Escrito e dirigido por Thomas
Vinterberg, A Caça (Jagten) usa como
estopim moral o abuso sexual que explode numa trama intricada e revestida de
hipocrisia e valores conservadores. As discrepâncias sociais e comportamentais
com base nos juízos de valor definidos pela cultura milenar dinamarquesa são o
mote da história. Vinterberg ganhou notoriedade após o longa Festa de Família (1998) que também
aborda abuso sexual, desta vez o patriarca é o alvo do drama que desce mais
amargo que A Caça. Mads Mikkelsen
interpreta Lucas e não lembra nem de longe o cínico Hannibal Lecter do seriado
Hannibal, ao contrário, sua atuação brilhante é digna de pena e reflete as
injustiças cometidas contra seu personagem. Mikkelsen ganhou o prêmio de melhor
ator por seu papel no Festival de Cannes em 2012. É o indicado da Dinamarca
para concorrer ao Oscar de melhor filme estrangeiro em 2014. O filme conta
ainda com a atriz mirim Annika Wedderkopp e com o veterano Thomas Bo Larsen.

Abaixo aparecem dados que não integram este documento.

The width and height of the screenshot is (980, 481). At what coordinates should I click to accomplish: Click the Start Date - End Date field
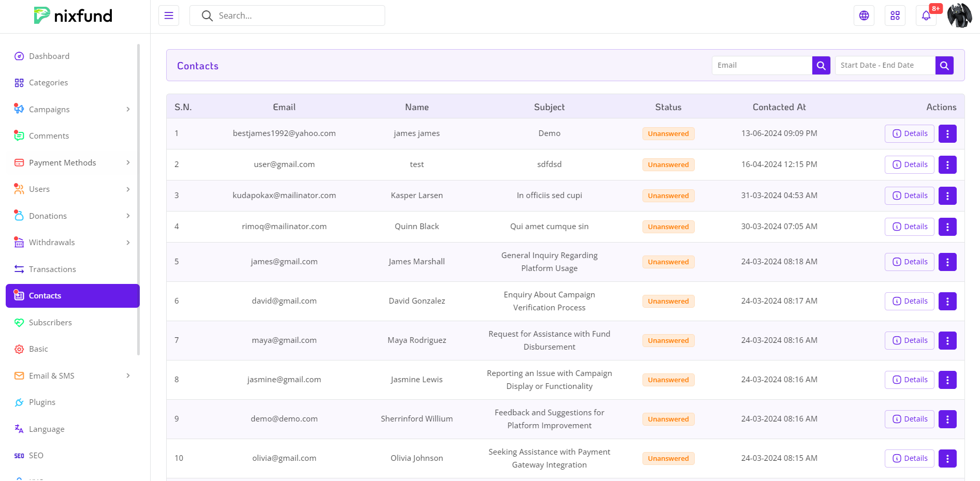click(x=885, y=66)
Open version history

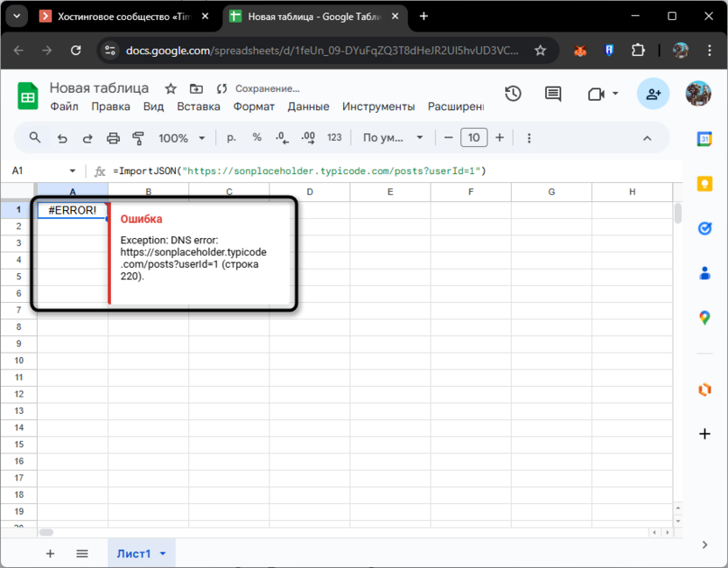pyautogui.click(x=513, y=94)
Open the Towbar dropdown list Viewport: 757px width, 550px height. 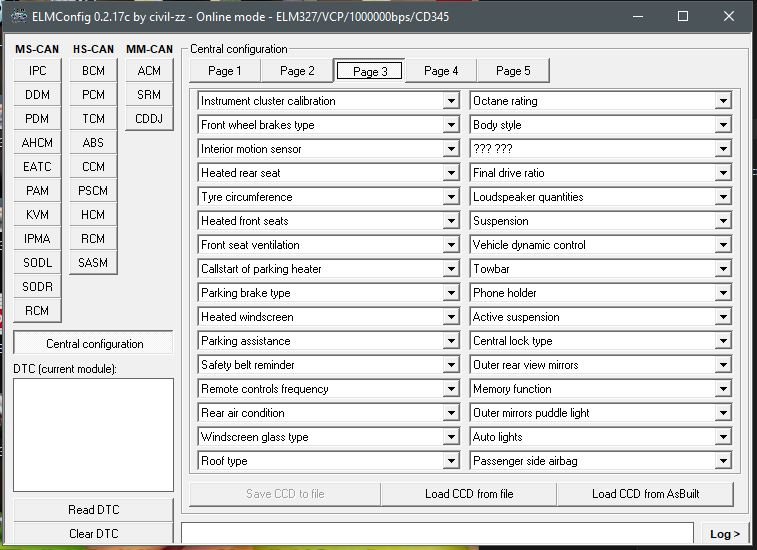(722, 269)
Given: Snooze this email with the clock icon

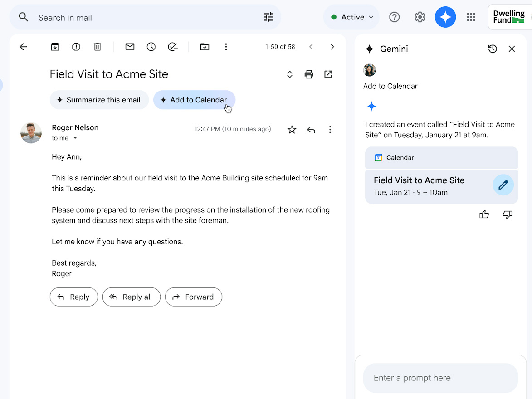Looking at the screenshot, I should click(151, 47).
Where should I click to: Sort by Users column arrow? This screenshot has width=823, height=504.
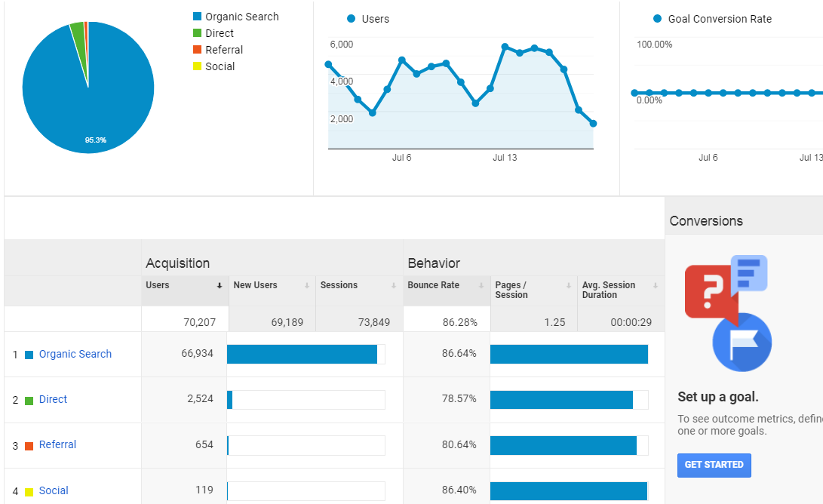click(x=220, y=286)

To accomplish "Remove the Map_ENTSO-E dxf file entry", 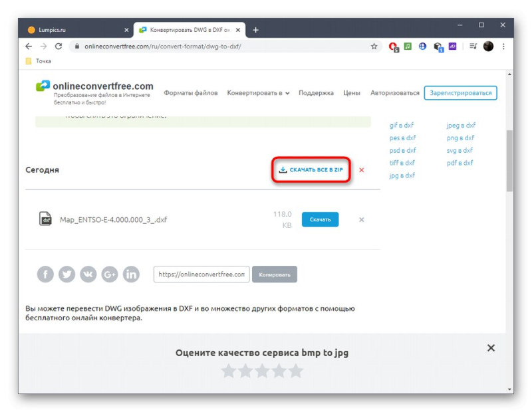I will (x=362, y=220).
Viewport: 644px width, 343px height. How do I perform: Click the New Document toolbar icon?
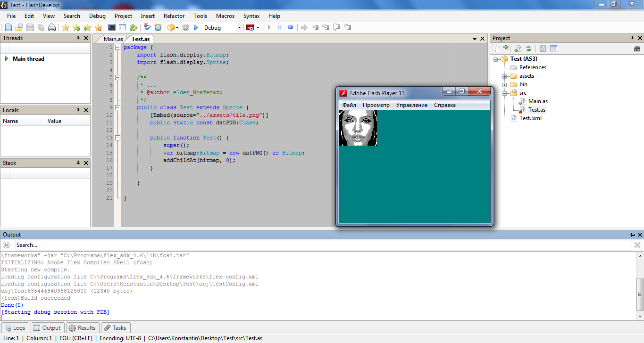8,28
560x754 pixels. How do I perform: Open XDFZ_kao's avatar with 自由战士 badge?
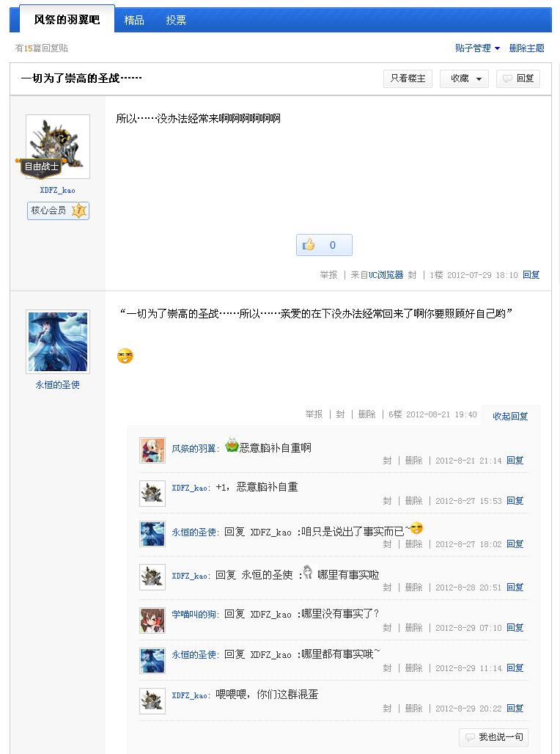coord(58,147)
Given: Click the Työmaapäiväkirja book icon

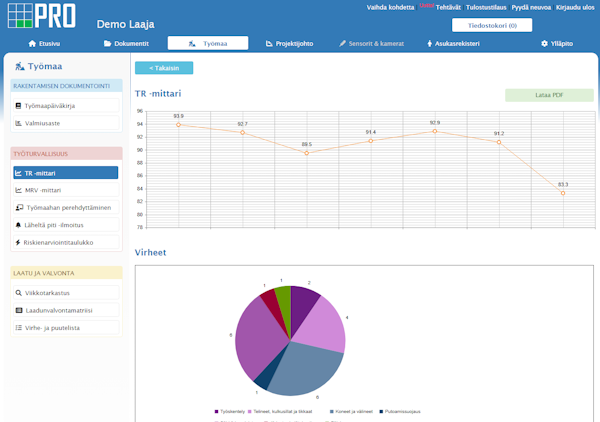Looking at the screenshot, I should point(19,104).
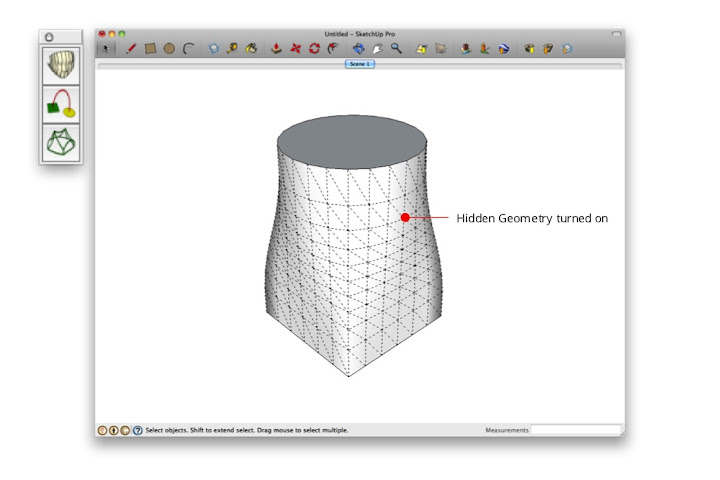Select the arrow Select tool
This screenshot has width=720, height=480.
tap(108, 47)
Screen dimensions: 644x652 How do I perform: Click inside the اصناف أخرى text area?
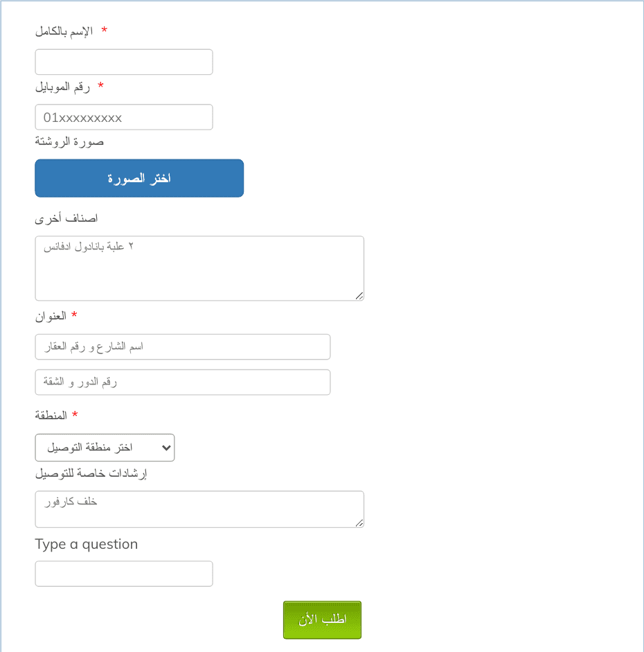pos(199,269)
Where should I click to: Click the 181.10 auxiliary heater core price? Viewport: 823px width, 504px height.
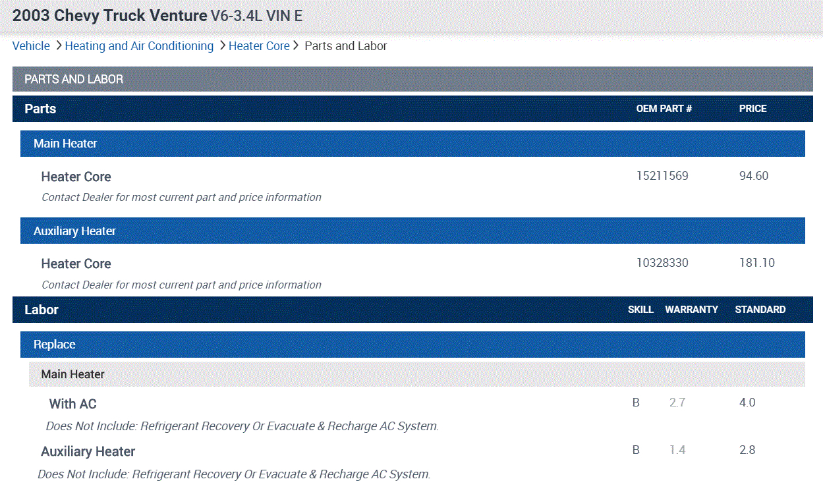[x=757, y=263]
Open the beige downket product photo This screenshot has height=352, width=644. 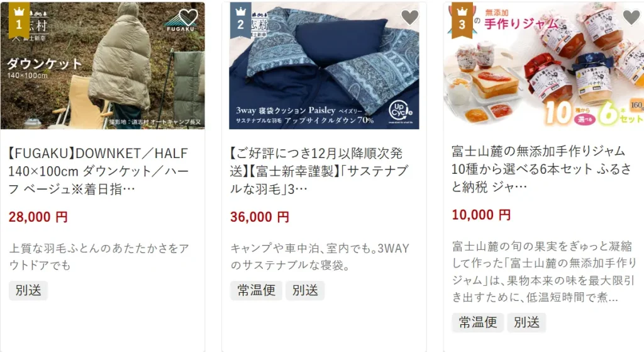click(x=103, y=65)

O método de condução da trama que não
esconde os fatos reais do público é proposital para que o foco principal se
vire para o comportamento daqueles que foram afetados pelo abuso, se fosse de
outra forma agiríamos de modo a culpar o agressor e o foco recairia em como ele
deveria ser punido, sendo ou não culpado. Fatores psicológicos interferem de
forma decisiva para a formação do caráter e atitude da pequena Klara (Annika
Wedderkopp), os constantes desentendimentos familiares criaram a fobia de
rejeição e abandono, ela então enxerga em seu professor um porto seguro. O
contraste emocional destacado por Vinterberg chama atenção, Klara é uma criança
sem muitas referências emocionais, quando seu irmão a mostra pornografia isso a
deixa irritada, motivo pelo qual ela decide usar esse argumento para se
“vingar” de Lucas por sua rejeição. Características psicológicas abordadas de
forma genial por Vinterberg.
Produzido e rodado na Dinamarca, A Caça possui nuances culturais que se
aproximam e diferem das nossas. A cerveja é mais forte que a nossa e consumida
em toda e qualquer ocasião principalmente em encontros familiares. Os amigos
representam a família em uma sociedade unida em todas as circunstâncias, eis o
ponto de apoio da história. Vinterberg constrói uma relação de amor e carinho e
de repente rompe essa realidade mudando a direção da trama. As caçadas seguem a
tradição cultural e são herdadas de pai para filho. São vistas como um ritual
para a idade adulta e é possível notarmos uma mensagem oculta por Vinterberg a
relação do sexo com o término da puberdade. A perda da inocência aqui vai além
da castidade e adentra questões que abordam o bem e o mal, o certo e o errado.
Confira o trailer:
A pedofilia hoje é um dois motivos de
maior asco na sociedade mundial, fato que é o ponto de partida para o
comportamento conhecido como “manada” adotado pelos personagens. A hipocrisia
presente nas relações sociais dinamiza não uma sociedade às avessas com o
próximo, mas sim um grande esforço em condenar alguém, para aliviar o peso da
culpa que cada um carrega pela negligência de diversas formas e fatores, como
educação, segurança e ambiente sócio familiar, que contribuem diretamente para
a formação de caráter e pela ausência dele.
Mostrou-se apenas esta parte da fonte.